Si la situation s'est améliorée sur le front de la bronchiolite et du Covid-19, elle s'est tendue pour la grippe, le ministre de la Santé évoquant "une explosion des cas" entraînant une saturation des services de réanimation.

Des urgences débordées, un manque criant de soignants à l'hôpital comme en ville : 2022 s'achève dans une tension extrême pour le système de santé, en voie de "déliquescence" selon des professionnels qui attendent la "refondation" promise par le gouvernement.

Une saturation des services de réanimation

A son arrivée au ministère de la Santé début juillet, François Braun évoquait un "système de santé à bout de souffle". Six mois plus tard, l'offre de soins paraît encore plus mal en point. Une "triple épidémie" hivernale s'est abattue sur un dispositif déjà exsangue en raison d'un manque structurel de soignants, malgré les milliards d'euros déversés depuis 2020 dans le cadre du Ségur de la santé pour renforcer l'attractivité du secteur.

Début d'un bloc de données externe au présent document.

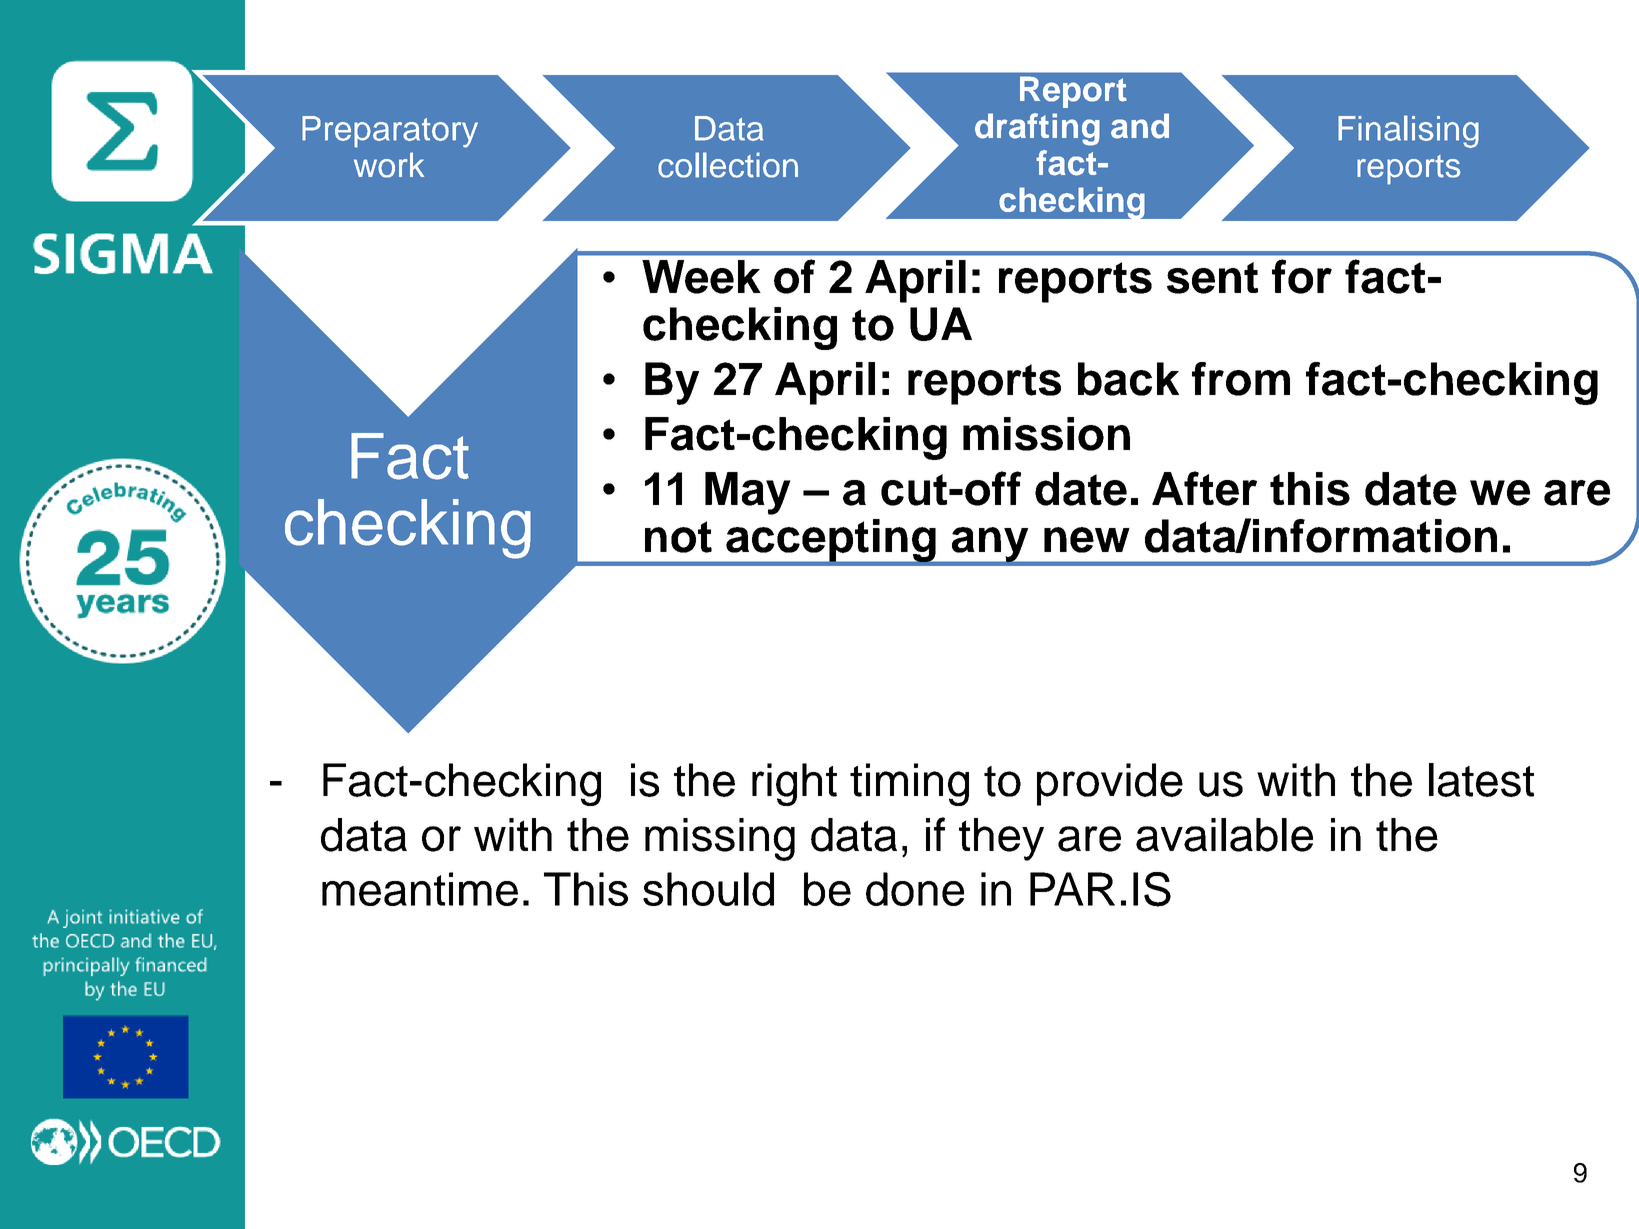  What do you see at coordinates (420, 889) in the screenshot?
I see `meantime` at bounding box center [420, 889].
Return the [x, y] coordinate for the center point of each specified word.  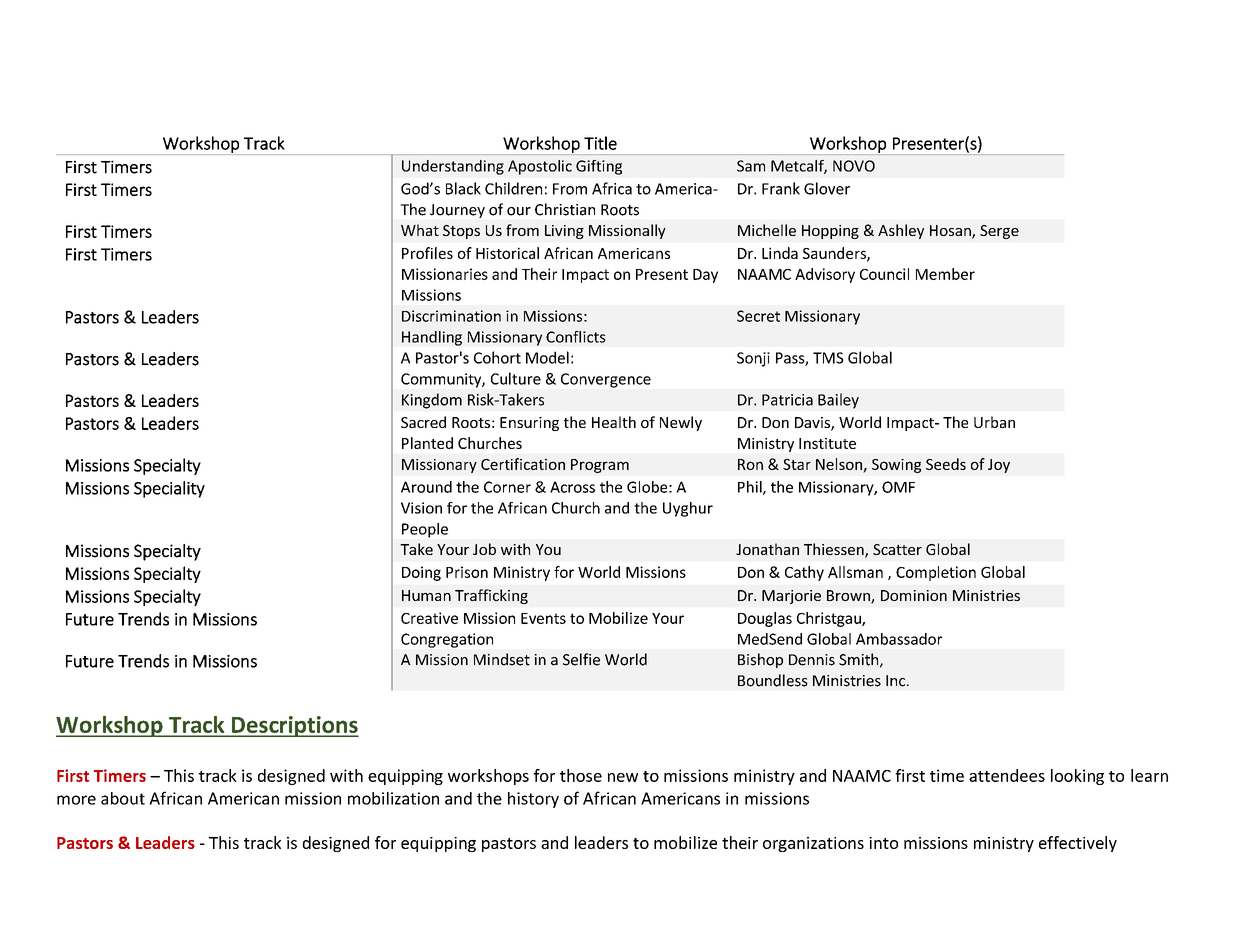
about [123, 798]
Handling [432, 338]
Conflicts [576, 337]
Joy [999, 466]
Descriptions [294, 726]
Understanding [453, 167]
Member [945, 274]
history [533, 800]
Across [572, 487]
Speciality [169, 489]
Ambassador [899, 639]
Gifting [599, 167]
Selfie [581, 659]
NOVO [854, 166]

Si la situation s'est améliorée sur le front de la bronchiolite et du Covid-19, elle s'est tendue pour la grippe, le ministre de la Santé évoquant mercredi "une explosion des cas" entraînant une saturation des services de réanimation. Les "défaillances" du système ont des conséquences funestes, a souligné le syndicat Samu-Urgences de France, qui a recensé 30 "morts inattendues" de personnes en attente de prise en charge hospitalière depuis le 1er décembre en France.

De nombreux cabinets fermés

Même si elle mobilise moins que le mouvement de début décembre, la nouvelle grève déclenchée chez les généralistes entre Noël et le jour de l'An a encore accru la pression sur l'hôpital et les urgentistes libéraux de SOS Médecins. Plus de 50% des cabinets sont fermés, affirme le collectif Médecins pour demain, quand l'Assurance maladie estime la baisse d'activité des généralistes à 5 à 10%.

Leur revendication centrale demeure la hausse du tarif de la consultation à 50 euros pour créer un "choc d'attractivité" vers une médecine de ville écrasée par les tâches administratives et qui n'attire plus les jeunes.

Tout en reconnaissant "les difficultés et parfois l'épuisement de certains médecins libéraux", François Braun a "fermement" condamné ce mouveme[...]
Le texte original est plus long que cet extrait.